Look at what else we did:
- We learned to shoot 22s at summer camp.
- We tossed cap bombs on the sidewalk near our friends.
- We wrapped aluminum foil around empty toilet roll tubes filled with paper matchheads to make rockets and blasted mortar shells using the chemistry set.
What was the effect of this? We became the children of the '60s. We still grew up with a good sense of how to decide what makes one action right and another wrong. Some of us fought with distinction in Vietnam while others, elsewhere, opposed the war -- All strong, ethical people.
I taught my son to shoot targets at 12, to keep guns locked and never aim a gun at anyone, to sit on deer watch with his grandfather and me.

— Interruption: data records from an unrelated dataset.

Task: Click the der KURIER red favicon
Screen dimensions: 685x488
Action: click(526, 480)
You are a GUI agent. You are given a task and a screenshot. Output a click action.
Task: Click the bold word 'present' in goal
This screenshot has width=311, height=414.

At 14 he plays Half-Life Counterstrike on the Internet like tens of thousands of other teens and adults. It's a social game with guns and grenades, strategy, arcade quickness, extra points for headshots, and casual banter. It's bridge or chess with fake blood. And I'm happy for it because, although Borowitz doesn't realize it, there is a difference between FANTASY and REALITY. When my son grows up he'll know enough to practice that distinction.

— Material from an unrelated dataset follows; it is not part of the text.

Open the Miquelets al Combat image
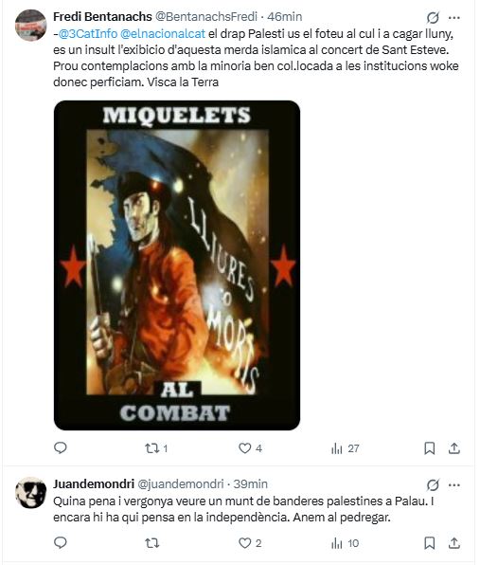(177, 265)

The real danger isn't the game, it's Borowitz. It's the underlying presumption that he and other like folk are the official Decent People obliged to protect the rest of us. THEY know violence when they see it. THEY are immune to its effects. THEY alone can see its evil. And THEY must censor for our safety's sake.
Remember your Emerson: "For every thousand people willing to hack at the branches of evil, only one will hack at the root." Slack thinking is at the root. Not knowing the difference between fantasy and reality is slack thinking.
We've seen statistical studies on video games and violence, who's going to do one on people who can't tell the difference between fantasy and reality?